A festa dos adeptos do União durou dias a fio. Para já, cinco mil litros de tinto não se bebem de um momento para o outro, embora Coimbra fosse famosa por muitos dos esponjas que por lá passaram. Depois porque, na semana seguinte, dia 11, em Tomar, no Municipal da beira do_Nabão, que levava o nome de José Francisco Ulrich, estava o título em jogo. Contra o Montijo, vencedor da Zona Sul tão tão à vontade que até foi à vontadinha. Não se pode dizer que, perante uma equipa que em trinta jornadas só perdera um jogo, o União fosse favorito. Do lado deles havia o Bambo e o Manuel José, o_Espírito Santo, o Arnaldo e o Porfírio, por exemplo. Francisco Andrade, o treinador dos de Coimbra, fazia entrar o onze titular: Melo; Leopoldo, Baptista, Carlinhos e Seabra; Rui Silva e Zeca;_Machado, Congo, Nisa e Luíz Carlos. Congo nascera no Congo, no Congo Belga, mas era de Coimbra e para lá voltou pouco depois de nascer. Nome de baptismo: Carlos Alberto Cardoso Pereira. «Veio do Clube Nacional, lembras-te do Nacional?», pergunta o Zé e responde de imediato: «Era um clube de Coimbra que só tinha equipas até aos juniores.
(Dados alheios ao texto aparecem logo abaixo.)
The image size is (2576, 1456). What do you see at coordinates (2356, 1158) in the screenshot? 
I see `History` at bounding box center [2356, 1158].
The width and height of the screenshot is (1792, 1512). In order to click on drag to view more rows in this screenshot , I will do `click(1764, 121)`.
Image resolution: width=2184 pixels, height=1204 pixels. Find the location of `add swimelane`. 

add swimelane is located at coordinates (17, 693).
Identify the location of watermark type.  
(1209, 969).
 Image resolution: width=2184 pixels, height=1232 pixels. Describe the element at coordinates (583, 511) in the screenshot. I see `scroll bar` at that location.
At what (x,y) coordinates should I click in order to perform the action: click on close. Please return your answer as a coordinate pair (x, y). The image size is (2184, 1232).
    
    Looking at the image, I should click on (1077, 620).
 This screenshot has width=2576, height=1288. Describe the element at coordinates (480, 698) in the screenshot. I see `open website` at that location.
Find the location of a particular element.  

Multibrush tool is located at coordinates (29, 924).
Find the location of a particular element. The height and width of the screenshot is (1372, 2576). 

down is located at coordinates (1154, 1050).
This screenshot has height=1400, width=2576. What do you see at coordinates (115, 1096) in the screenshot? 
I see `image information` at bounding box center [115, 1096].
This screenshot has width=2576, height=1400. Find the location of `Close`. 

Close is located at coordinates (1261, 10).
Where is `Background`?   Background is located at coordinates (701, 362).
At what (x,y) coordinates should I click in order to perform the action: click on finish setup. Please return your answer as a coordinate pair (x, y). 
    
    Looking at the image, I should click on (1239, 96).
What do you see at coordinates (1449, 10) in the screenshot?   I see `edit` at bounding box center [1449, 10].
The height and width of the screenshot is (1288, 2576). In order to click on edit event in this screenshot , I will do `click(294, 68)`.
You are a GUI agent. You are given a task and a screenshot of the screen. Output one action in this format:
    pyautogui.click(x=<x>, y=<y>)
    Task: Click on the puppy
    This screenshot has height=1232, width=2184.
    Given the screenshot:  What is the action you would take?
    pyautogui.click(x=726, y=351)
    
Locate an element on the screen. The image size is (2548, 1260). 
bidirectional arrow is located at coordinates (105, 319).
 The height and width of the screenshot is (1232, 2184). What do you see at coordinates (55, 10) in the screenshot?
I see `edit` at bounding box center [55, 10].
Tanto a Académica como o União foram lá buscar muitos jogadores». Luís Carlos era brasileiro, o único brasileiro, tal como Leopoldo era moçambicano, único de Moçambique também. «O Luís Carlos vivia nas nuvens. Uma vez, o treinador mandou-o entrar à beira do fim e nós, que estávamos a ganhar 2-0, oferecemos um auto-golo. Na cabina veio pedir desculpa, que tinha sido uma pena sofrer aquele golo mesmo no final. Convenceu-se de que tínhamos perdido. Não prestou nenhuma atenção à primeira parte».
O jogo contra o Montijo, afinal, correu da melhor maneira. Nisa fez 1-0 logo no início e depois também fez o 2-0, mas no início da segunda parte. Os ribatejanos reduziram logo a seguir, por Louceiro, mas por muito que porfiassem já nada tiraria a taça ao União. «Entrei na segunda parte, mas ainda fui a tempo de impedir o 2-2. Num canto, a um ou dois minutos do fim. O Melo largou a bola, mas eu ficava sempre junto do poste mais distante. Era cá uma mania minha. A bola ia a entrar e eu dei um biqueiro com toda a força que tinha. Já não havia tempo para brincadeiras. Fomos campeões! E houve uma viagem fantástica de camioneta de regresso a Coimbra, com gente dependurada no tecto. O teu colega Fernando Assis Pacheco fez essa viagem connosco. E a mulher do Melo também, porque ele tinha acabado de se casar. Há fotografias dos dois no meio de nós e com a taça. E uma minha, no balneário, quase nu». Pois, essa também nós temos. Quero dizer, o Zé deu-nos. E a do grande Assis Pacheco também, mas desfocada. Azar o nosso.
Uma das tristezas do Zé Vítor é não ter jogado na I Divisão com a camisola do_União: «O_Chico Andrade resolveu que a equipa tinha de ser completamente profissional. Eu trabalhava em São Martinho do Porto e voltava para Coimbra depois do trabalho, só podia treinar uma vez por dia. Fui despachado. Mas não fui só eu. Fomos uns sete. Até o Seabra, que já era médico, e um calmeirão de um metro e noventa. O Chico embirrou com a gente, nada a fazer». Mas o grupo era unido e continuou unido. De tal forma que se juntaram, na passada semana, num almoço que trouxe gente de todo o país: «Só para veres o valor que isto tem para todos nós. Ninguém nos convidou. Cada um apareceu a expensas suas. Por amizade, por camaradagem. Comemorámos um dos momentos mais bonitos das nossas vidas! Foi fantástico!». E se o merecem. Sobretudo o Zé. Grande Zé Vítor!